Reading List Surveys & Tutorials

A starting-point reading list of surveys, tutorials, and vision papers that orient newcomers to data lake and model lake research. These are the right entry points before diving into any of the topic-specific lists: they establish the problem definitions, the major research threads, and the open questions that organize everything else.

Topics

  1. Data Lake Foundations & Position Papers
  2. Table Discovery Surveys & Tutorials
  3. Data Lake Systems & Concepts
  4. Model Lakes
01 — Foundations

Data Lake Foundations & Position Papers

The papers that frame data lakes as a research agenda within data management: not just storage, but a collection of problems — discovery, integration, cleaning, versioning, metadata — that classical database research must be rethought to address.

PVLDB Tutorial201912(12): 1986–1989Required
Data Lake Management: Challenges and Opportunities
F. Nargesian, E. Zhu, R. J. Miller, K. Q. Pu, P. C. Arocena
The defining position paper / tutorial that established data lake management as a research field for the database community. Surveys how data lakes introduce new problems (dataset discovery, navigation) and change the requirements for classical problems (data extraction, cleaning, integration, versioning, metadata management). Presented at VLDB 2019; slides and bibliography available online. The natural first reading for the course.
02 — Discovery

Table Discovery Surveys & Tutorials

Three complementary overviews of the central problem in data lakes — finding the right tables when you don't know what's there. Read together they triangulate the landscape: a unified problem framing, a recent state-of-the-art tutorial, and a deep dive into the algorithmic substrate (indexes and operations).

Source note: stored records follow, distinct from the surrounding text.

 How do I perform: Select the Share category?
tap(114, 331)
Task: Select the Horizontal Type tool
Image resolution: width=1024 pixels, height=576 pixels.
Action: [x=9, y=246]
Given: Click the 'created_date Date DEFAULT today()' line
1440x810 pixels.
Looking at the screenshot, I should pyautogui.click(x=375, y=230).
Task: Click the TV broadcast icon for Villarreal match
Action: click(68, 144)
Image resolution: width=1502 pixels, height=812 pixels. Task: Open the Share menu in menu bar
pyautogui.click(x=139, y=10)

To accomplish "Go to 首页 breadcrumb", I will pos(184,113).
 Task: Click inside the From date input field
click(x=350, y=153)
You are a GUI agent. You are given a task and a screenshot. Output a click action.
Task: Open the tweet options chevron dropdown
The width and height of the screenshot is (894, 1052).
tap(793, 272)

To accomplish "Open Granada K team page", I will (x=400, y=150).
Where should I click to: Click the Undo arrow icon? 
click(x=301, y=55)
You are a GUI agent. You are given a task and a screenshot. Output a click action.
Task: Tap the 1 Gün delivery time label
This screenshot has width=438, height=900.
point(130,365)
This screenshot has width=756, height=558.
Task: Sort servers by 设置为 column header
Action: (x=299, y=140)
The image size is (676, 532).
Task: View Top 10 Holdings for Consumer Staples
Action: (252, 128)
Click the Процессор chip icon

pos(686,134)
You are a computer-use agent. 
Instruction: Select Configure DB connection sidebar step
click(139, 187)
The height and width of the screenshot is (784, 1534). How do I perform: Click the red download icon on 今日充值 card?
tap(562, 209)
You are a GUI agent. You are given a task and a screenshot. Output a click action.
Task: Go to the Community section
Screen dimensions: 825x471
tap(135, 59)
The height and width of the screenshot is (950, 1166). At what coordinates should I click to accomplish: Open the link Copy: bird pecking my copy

SIGMOD Tutorial2023Required
Table Discovery in Data Lakes: State-of-the-Art and Future Directions
G. Fan, J. Wang, Y. Li, R. J. Miller
A comprehensive tutorial on the most recent table discovery techniques developed by the data management community. Covers table understanding tasks (domain discovery, annotation, representation learning), query-driven discovery and exploration, and how these techniques support downstream data science. Discusses future directions including hybrid structured-knowledge + dense-representation approaches and efficiency via modern indexing.
PVLDB Tutorial202518(12)
Data Discovery in Data Lakes: Operations, Indexes, Systems
Z. Abedjan, M. Esmailoghli, S. Galhotra
A more recent tutorial with an algorithmic focus: how the index structures and discovery operations underlying joinability and unionability search have evolved, how they categorize, how they extend to distributed scenarios, and how they combine inside holistic systems. The complement to Fan et al.'s broader-scope tutorial — read both for full coverage of the field.
ACM CSUR2023
Dataset Discovery and Exploration: A Survey
N. Paton, J. Chen, Z. Wu
An ACM Computing Surveys treatment that unifies dataset search, navigation, annotation, and schema inference under one framework. Defines a notation for tabular collections and characterizes approaches along consistent dimensions, making head-to-head comparisons across the literature possible. Useful when you need a more taxonomy-driven view than a tutorial provides.
03 — Systems

Data Lake Systems & Concepts

For the historical and architectural context: how the term "data lake" emerged, what systems have been built around the concept, and how data lakes differ from data warehouses and other repository designs.

Survey2021
Data Lake Concept and Systems: A Survey
R. Hai, C. Quix, M. Jarke
Reviews the development, definitions, and architectures of data lake systems. Classifies existing data lakes by the functions they provide — ingestion, organization, governance, query — making it a useful technical reference when designing, implementing, or comparing data-lake-style systems. Less research-oriented than the Nargesian et al. tutorial; more useful as background on the systems landscape.
04 — Model Lakes

Model Lakes

Model lakes are a much newer area than data lakes, and the survey literature is still thin. The two papers below — one a research-agenda paper, one an enterprise-governance framing — currently serve double duty as both the foundational statements and the field's broad overviews. Both appear here and in the dedicated Model Lakes reading list.

EDBT2025Required
Model Lakes
K. Pal, D. Bau, R. J. Miller
Defines a model lake as a repository for heterogeneous ML models — by analogy to data lakes — and lays out a research agenda with four core tasks: attribution, versioning, search, and benchmarking. Draws explicit lessons from data lake research to motivate the model lake research program. Currently the closest thing to a "state of the field" survey for model lakes.
WISE2025pp. 133–144
Model Lake: A New Alternative for Machine Learning Models Management and Governance
M. Garouani, F. Ravat, N. Valles-Parlangeau
A later complementary, enterprise-oriented view of model lakes focused on governance, audit, and lifecycle management. Provides architectural foundations, key components, and operational benefits of treating datasets, code, and models as one integrated lake. A useful counterpoint to Pal et al.'s research framing.